Что-то сразу не совсем ладное чувствуется в этой истории. Молоденькая студентка написала вдруг письмо знаменитому писателю. Там было признание в любви. По всему выходит, что письма этого кроме самого Достоевского никто не видел. Его нет в архивах. Никто его не цитирует. Дочь Достоевского пишет только, что письмо «было простым, наивным и поэтичным».
Письмо подоспело вовремя. Жестокое одиночество опять входило в жизнь Достоевского. Умирала жена, по пустячному поводу власти отнимали у него журнал, а это был его хлеб насущный и хлеб духовный. Неизвестно, какое время стояло на дворе, но в сумрачную душу писателя будто постучала весна.
«Твоя любовь сошла на меня как божий дар, нежданно, негаданно, после усталости и отчаяния. Твоя молодая жизнь подле меня обещала так много и так много уже отдала, она воскресила во мне веру и остаток прежних сил». Это из повести Сусловой «Чужая и свой», где она подробно изобразила их отношения. Надо думать, что это подлинные слова Достоевского.
Но наивным и поэтичным было только письмо. Студентка же оказалась не столь простой. К этому времени она уже бредила литературной славой, и был у неё готов плохонький рассказ, даже на название которого она не слишком потратилась. «Покуда» – был он озаглавлен. Начинающая писательница, конечно, не могла не знать, что знаменитый писатель, ставший тогда на короткое время кумиром читающей молодёжи, владел довольно популярным журналом «Время». Если перелистать этот журнал Достоевского за сентябрь, например, 1861 года, то мысль о девственной наивности юного дарования как-то сама собой проходит. Рассказ этот тут опубликован и, конечно, совсем не по заслугам. Неуместная, помимо желания, тлеет мысль, что наивная поэзия письма сработала именно так, как предполагалось. К удовольствию автора этого никудышного рассказа «Покуда». Потом вышел ещё рассказ и больше печатных произведений писательницы А. Сусловой не появлялось. Кроме как в тех гораздо более поздних изданиях, которые касаются сугубого литературоведения.
Но вот какое дело.
Аполлинария сама оказалась таким произведением, которому нет цены.

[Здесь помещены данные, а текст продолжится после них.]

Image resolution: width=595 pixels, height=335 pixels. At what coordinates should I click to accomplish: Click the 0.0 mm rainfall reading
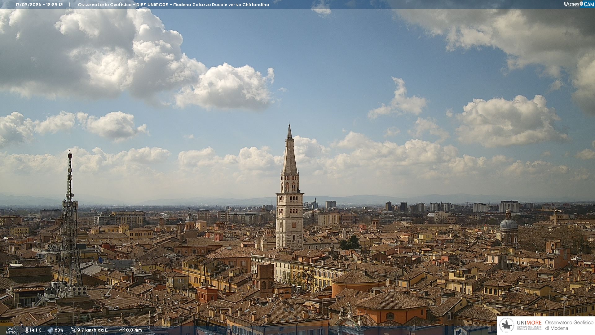pyautogui.click(x=134, y=330)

Эта роза была с шипами. Привлекательность её таила всегда угрозу. Иногда в самом непривлекательном виде. Некий престарелый профессор, вспомнив молодость, сказал ей ничего не значащий комплимент.
– Вы прелестны, как богиня Афродита. Зачем вам вся эта политика, эта учёность! – за что немедленно получил по физиономии. Впрочем, всё это сошло за естественный либерально-прогрессивный жест «фуриозной эмансипантки», передового человека грядущей эпохи. Студенты, товарищи её, впали по этому поводу в неистовый восторг.
Есть два поразивших меня свидетельства о той поре Достоевского. Вот что пишет его дочь: «Думая об этом периоде жизни Достоевского, с удивлением спрашиваешь себя, как мог человек, живший в двадцать лет воздержанно, как святой, в сорок лет совершать подобные безумства… В двадцать лет мой отец был робким школьником; в сорок он переживал тот юношеский угар, который переживают почти все мужчины. Кто не безумствовал в двадцать лет, тот совершает безумства в сорок, – гласит мудрая пословица».
Атмосфера, которой жила редакция журнала «Время» и весь тот интеллигентский кружок, к которому принадлежал Достоевский в то время, имели не совсем здоровый дух. Сам Достоевский способствовал этому не в последнюю голову. Николай Страхов, прибившийся тогда и к редакции, и к кружку тому, тоном отчаяния описывал вещи, которые и теперь не укладываются в сознании. «Разговоры в кружке занимали меня чрезвычайно. Это была новая школа, которую мне довелось пройти… С удивлением замечал я, что тут не придавалось важности всякого рода физическим излишествам и отступлениям от нормального порядка. Люди чрезвычайно чуткие в нравственном отношении, питавшие самый возвышенный образ мыслей и даже большею частию сами чуждые какой-нибудь физический распущенности, смотрели, однако, совершенно спокойно на все беспорядки этого рода, говорили об них как о забавных пустяках… Эта странная эманципация плоти действовала соблазнительно и в некоторых случаях повела к последствиям, о которых больно и страшно вспоминать…».